Trollfest '09 is a pet-friendly event as well. Feel free to bring your dog with you and do not worry if your pet gets hungry, as employees of the Jackson Zoo will be on hand to provide some of their animals as food when it gets to be feeding time for your little loved one.

Relax at the Fox News Tent. Since there are only three blonde reporters in Jackson (being blonde is a requirement for working at Fox News), Megan and Kathryn from WAPT and Wendy from WLBT will be on loan to Fox. To gain admittance to the VIP section, bring either your Republican Party ID card or a Rebel Flag. Bringing both and a torn-up Obama yard sign will entitle you to free drinks served by Megan, Wendy, and Kathryn. Get your tickets now. Since this is an event for trolls, no ID is required. Just bring the hate. Bring the family, Trollfest '09 is for EVERYONE!!!

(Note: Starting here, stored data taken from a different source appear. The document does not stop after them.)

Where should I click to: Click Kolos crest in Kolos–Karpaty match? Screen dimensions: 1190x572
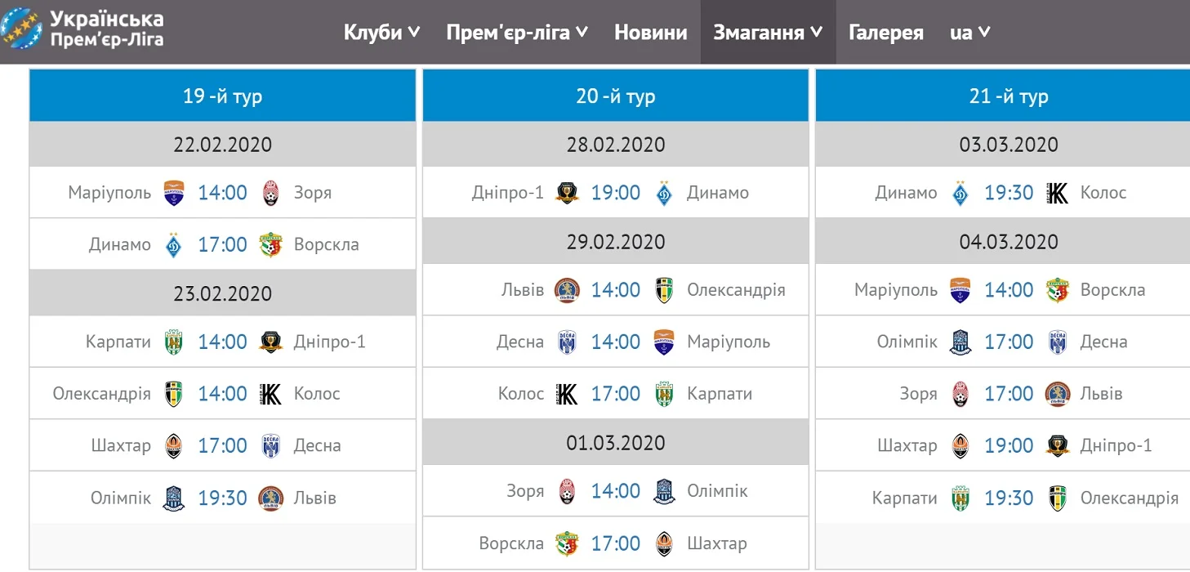coord(567,394)
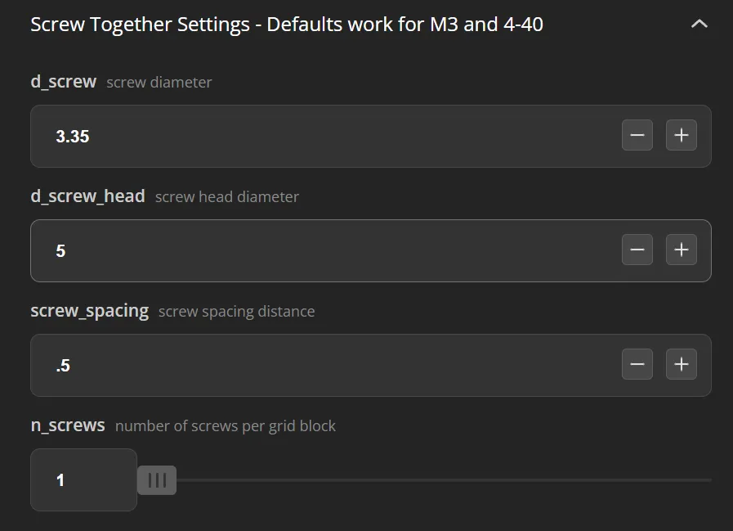Increase d_screw value with plus button
This screenshot has width=733, height=531.
[x=682, y=135]
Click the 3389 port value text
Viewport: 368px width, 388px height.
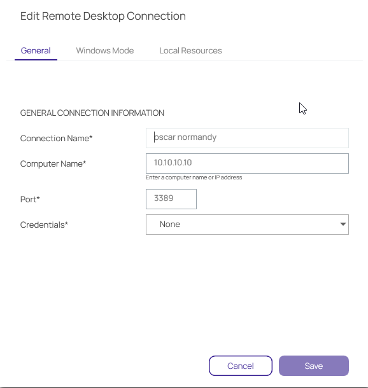click(x=164, y=198)
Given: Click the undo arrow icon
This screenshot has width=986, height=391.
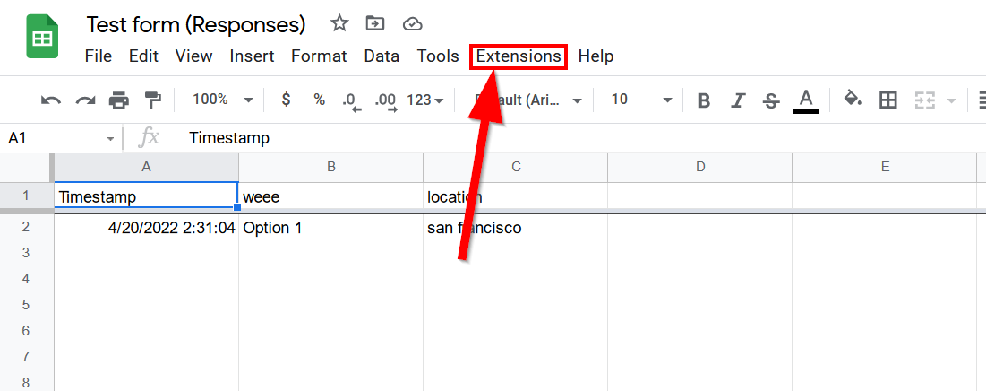Looking at the screenshot, I should pyautogui.click(x=51, y=100).
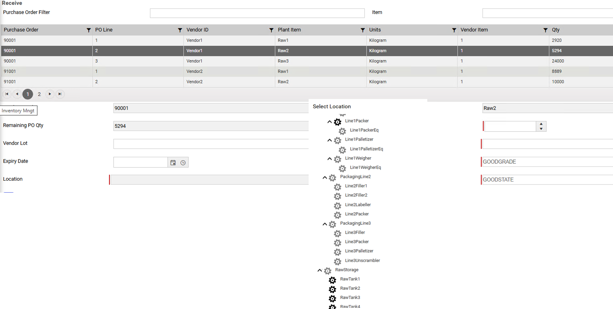
Task: Open the Expiry Date calendar picker
Action: (x=173, y=163)
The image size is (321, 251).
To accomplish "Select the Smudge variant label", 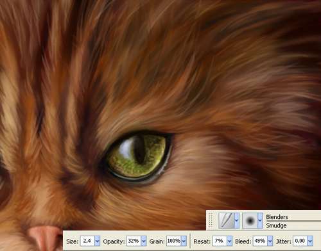I will pos(276,225).
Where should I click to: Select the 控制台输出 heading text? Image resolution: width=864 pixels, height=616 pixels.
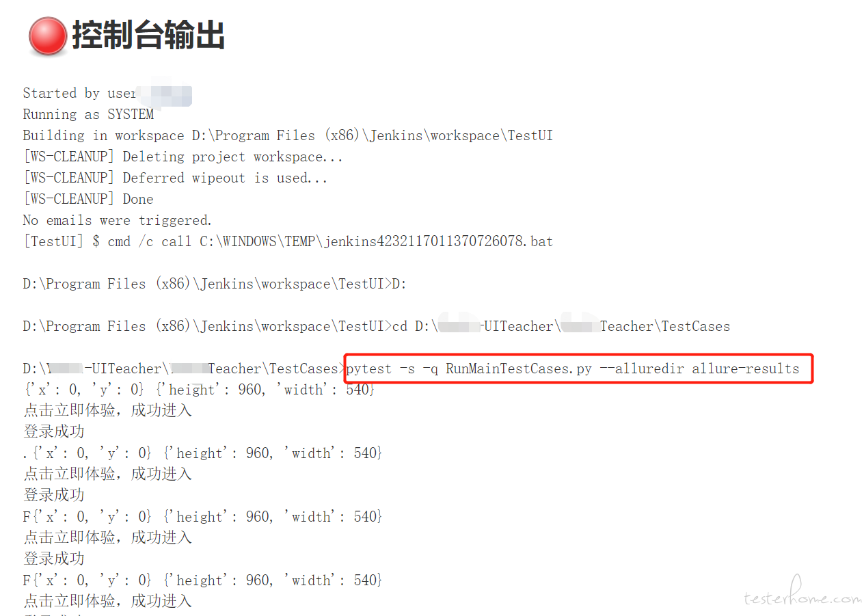click(148, 35)
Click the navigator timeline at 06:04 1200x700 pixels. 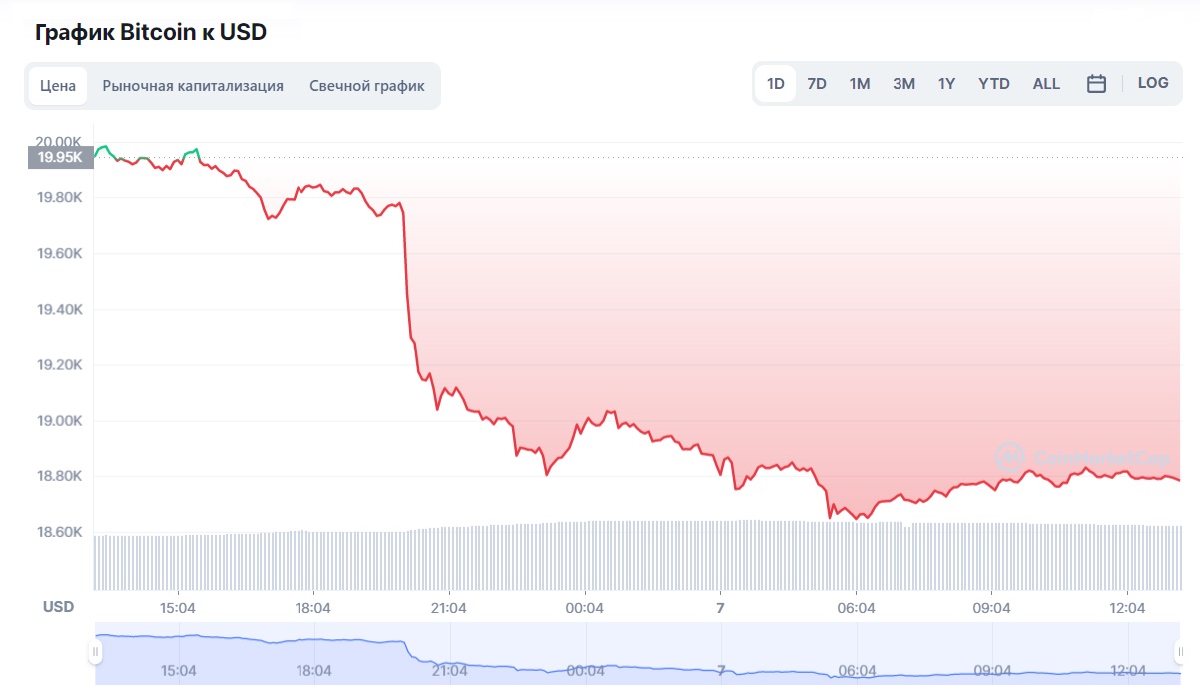(x=857, y=670)
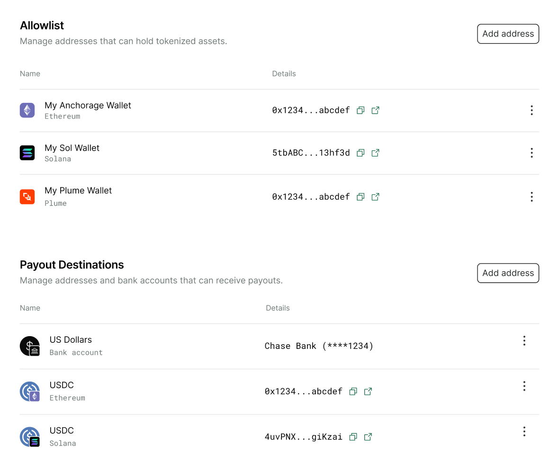Open the actions menu for My Sol Wallet
The width and height of the screenshot is (559, 476).
click(532, 153)
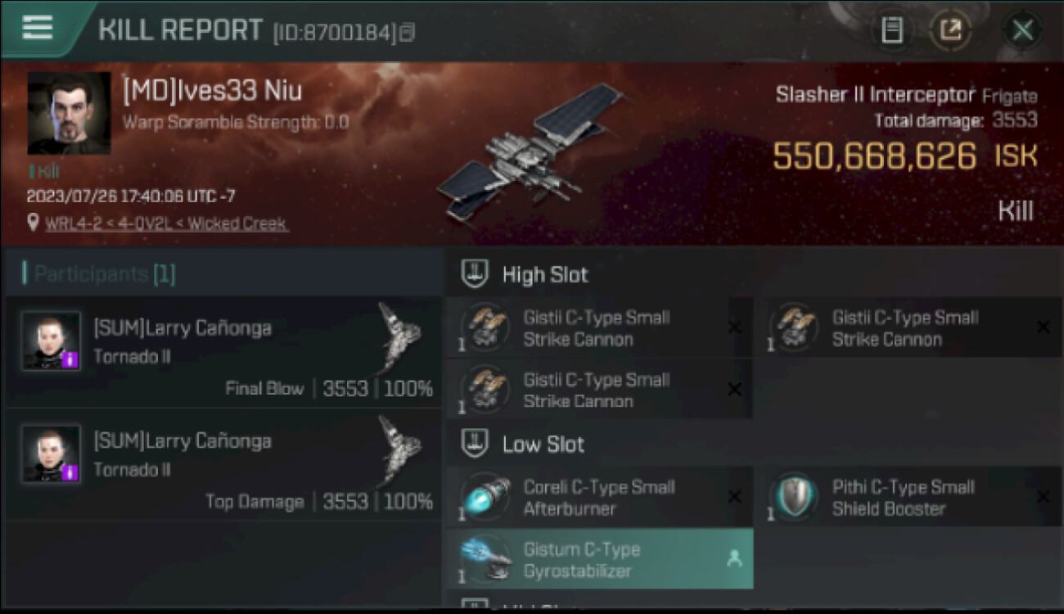The width and height of the screenshot is (1064, 614).
Task: Click the person icon on the Gyrostabilizer row
Action: tap(734, 559)
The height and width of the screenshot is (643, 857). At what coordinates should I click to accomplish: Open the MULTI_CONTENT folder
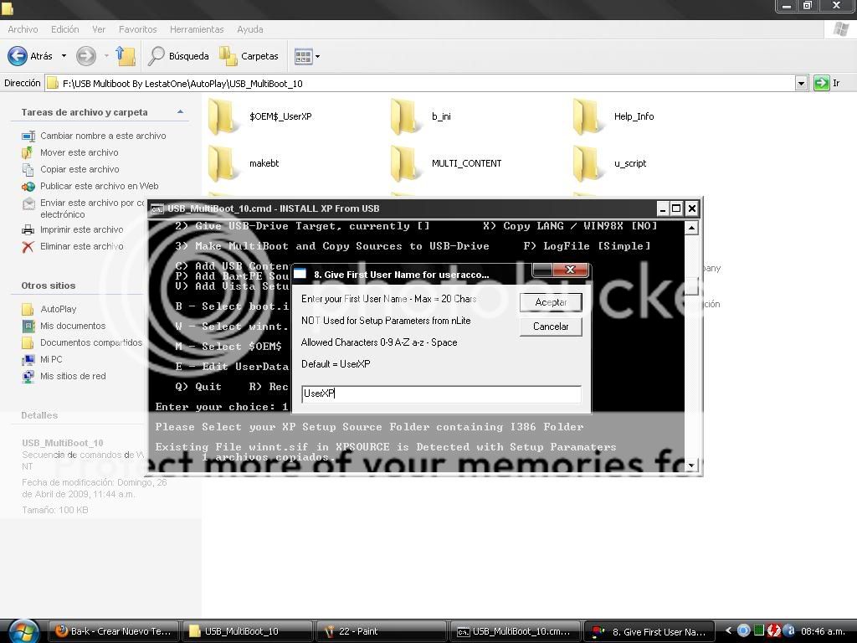[407, 163]
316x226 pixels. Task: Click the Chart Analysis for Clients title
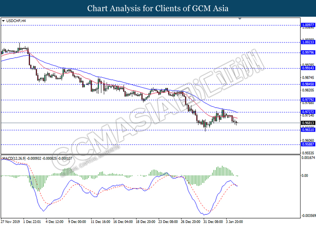(x=158, y=8)
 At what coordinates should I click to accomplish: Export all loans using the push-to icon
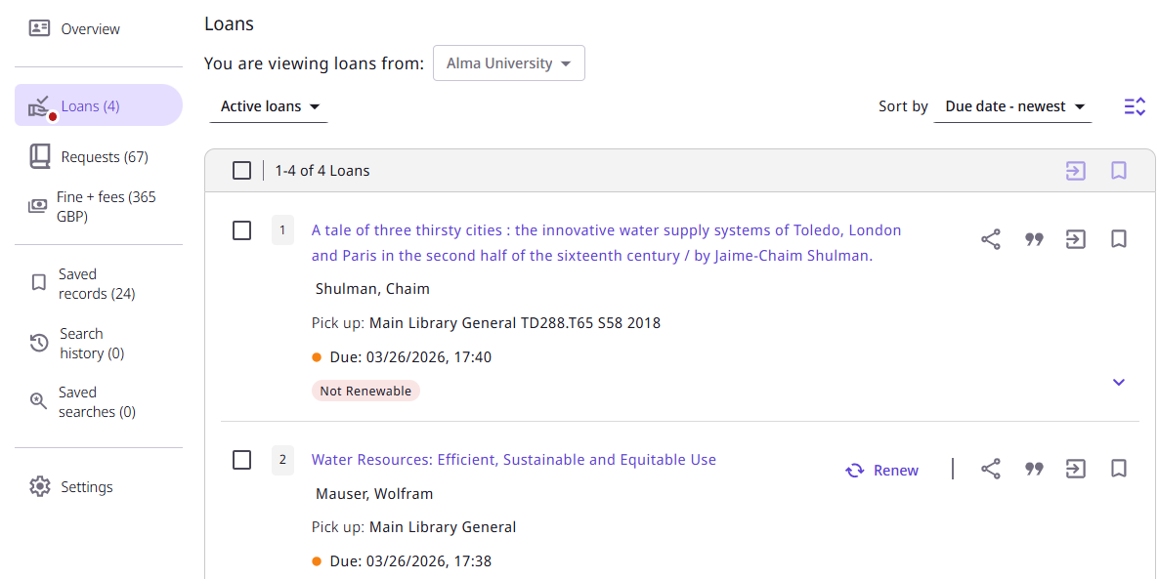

This is definitely a Beaver production.


Note: Security provided by INS.

Trollfest '07

Jackson Jambalaya is the home of Trollfest '07. Catch this great event which promises to leave NE Jackson & Fondren in flames. Sonjay Poontang and his band headline the night with a special steel cage, no time limit "loser must leave town" bout between Alan Lange and "Big Cat"Donna Ladd following afterwards. Kamikaze will perform his new song F*** Bush, he's still a _____. Did I mention there was no referee? Dr. Heddy Matthias and Lori Gregory will face off in the undercard dueling with dangling participles and other um, devices. Robbie Bell will perform Her two latest songs: My Best Friends are in the Media and Mama's, Don't Let Your Babies Grow up to be George Bell. Sid Salter of The Clarion-Ledger will host "Pin the Tail on the Trial Lawyer", sponsored by State Farm.

There will be a hugging booth where in exchange for your young son, Frank Melton will give you a loooong hug. Trollfest will have a dunking booth where Muhammed the terrorist will curse you to Allah as you try to hit a target that will drop him into a vat of pig grease. However, in the true spirit of Separate But Equal, Don Imus and someone from NE Jackson will also sit in the dunking booth for an equal amount of time. Tom Head will give a reading for two hours on why he can't figure out who the hell he is. Cliff Cargill will give lessons with his .80 caliber desert eagle, using Frank Melton photos as targets. Tackleberry will be on hand for an autograph session. KIM Waaaaaade will be passing out free titles and deeds to crackhouses formerly owned by The Wood Street Players.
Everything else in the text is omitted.